Ciascun alimento ha differenti esigenze di conservazione, anche in relazione al tempo tra la produzione e il consumo.

I conservanti. La conservazione degli alimenti richiede un intervento di non semplice soluzione; è necessario utilizzare sostanze e tecnologie efficaci a ritardare la degradazione dei cibi, preservandone tanto le caratteristiche organolettiche (gusto, colore, odore…) quanto la commestibilità e la sicurezza. I conservanti, oltre a ritardare o prevenire il deperimento, mantengono la freschezza e l’aspetto attraente degli alimenti. In particolare, i conservanti chimici sono classificati in due gruppi principali: gli antiossidanti e gli antimicrobici. I primi evitano effetti quali, ad esempio, l’imbrunimento della polpa delle mele esposte all’aria; i secondi bloccano o rallentano la proliferazione di organismi patogeni. Ciascun alimento ha differenti esigenze di conservazione; per esempio, nei prodotti quali i succhi di frutta, i formaggi, il pane o la frutta disidratata, è necessario prevenire lo sviluppo di muffe, utilizzando sostanze quali l’acido sorbico (E200), il propionato di sodio (E282) o il propionato di calcio (E283). Negli insaccati e nelle altre carni lavorate, sono invece molto utilizzati nitrito di potassio (E249), nitrito di sodio (E250) e nitrato di potassio (E252), necessari per evitare la germinazione delle spore del Clostridium Botulinum. Alcune sostanze classificate come conservanti alimentari possono accumularsi nel corpo o degradarsi in sostanze tossiche (ad altissime dosi); per questo motivo hanno limiti più stretti al loro utilizzo. La conservazione degli alimenti, tuttavia, non si ottiene solo per mezzo di agenti chimici, ma anche attraverso l’abbattimento della temperatura, la bollitura e altri processi di lavorazione o stoccaggio (affumicatura, conservazione sottovuoto, ecc.).

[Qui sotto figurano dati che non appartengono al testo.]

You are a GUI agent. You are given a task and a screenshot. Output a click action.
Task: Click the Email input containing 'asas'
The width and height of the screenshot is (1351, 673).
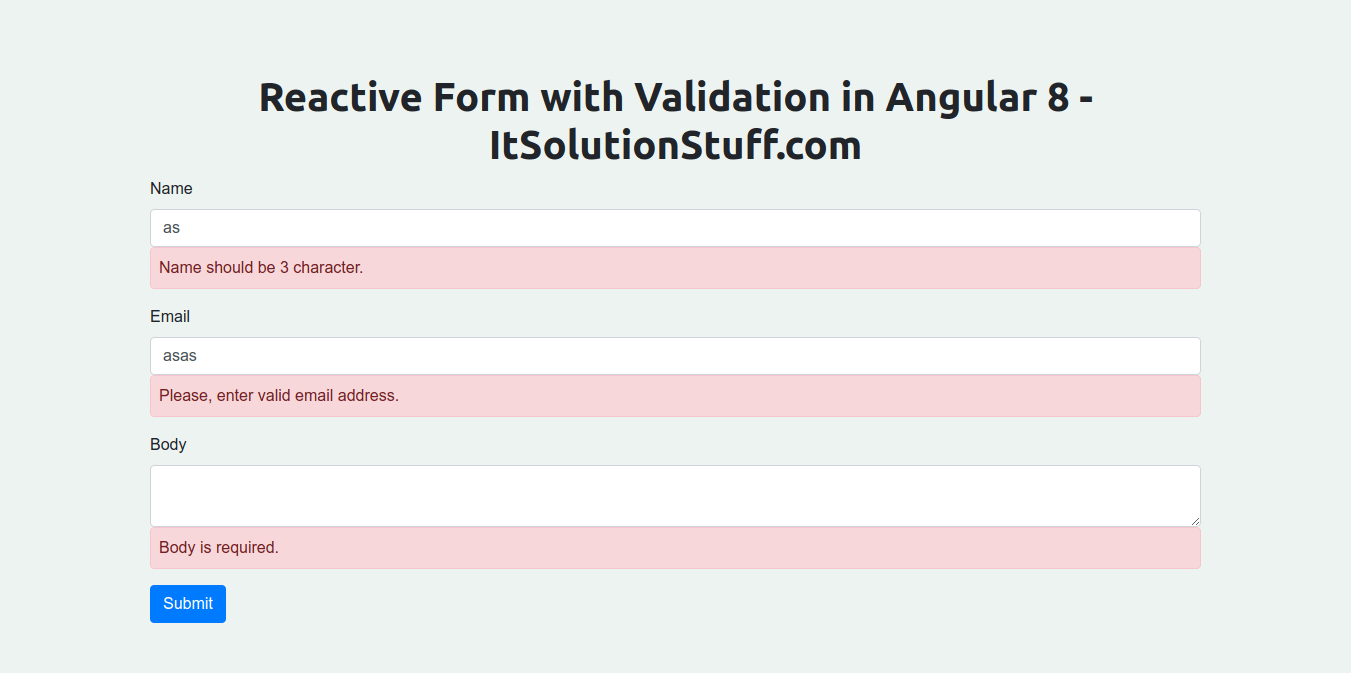pyautogui.click(x=675, y=355)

La decomposizione dei cadaveri. Successivamente al decesso, il corpo umano comincia un processo di disgregazione dovuto a molteplici fattori ed influenzato anche grandemente dalle condizioni dell’ambiente circostante (presenza o assenza di ossigeno, temperatura, umidità, terreno, ecc.). All’aperto, in condizioni di temperatura e umidità normali (20-25° umidità media, assenza di venti consistenti, un cadavere inizia già a pochi minuti dal decesso una serie di processi che rappresentano gli indicatori iniziali del decadimento del corpo. Il primo a manifestarsi è il “pallor mortis”, il pallore della pelle dovuto all’assenza di circolazione sanguigna nei capillari; il colore della pelle sarà poi influenzato dal livor mortis nel momento in cui il sangue, per gravità, filtrerà verso il basso. Intanto, il corpo lentamente avvicina la propria temperatura quella dell’ambiente circostante (“algor mortis”), mentre un processo chimico, il rigor mortis, iniziato a poche ore dalla morte e completatosi nell’arco di mezza giornata – causa l’irrigidimento dei tessuti muscolari, che resteranno in questo stato per le successive 24-36 ore.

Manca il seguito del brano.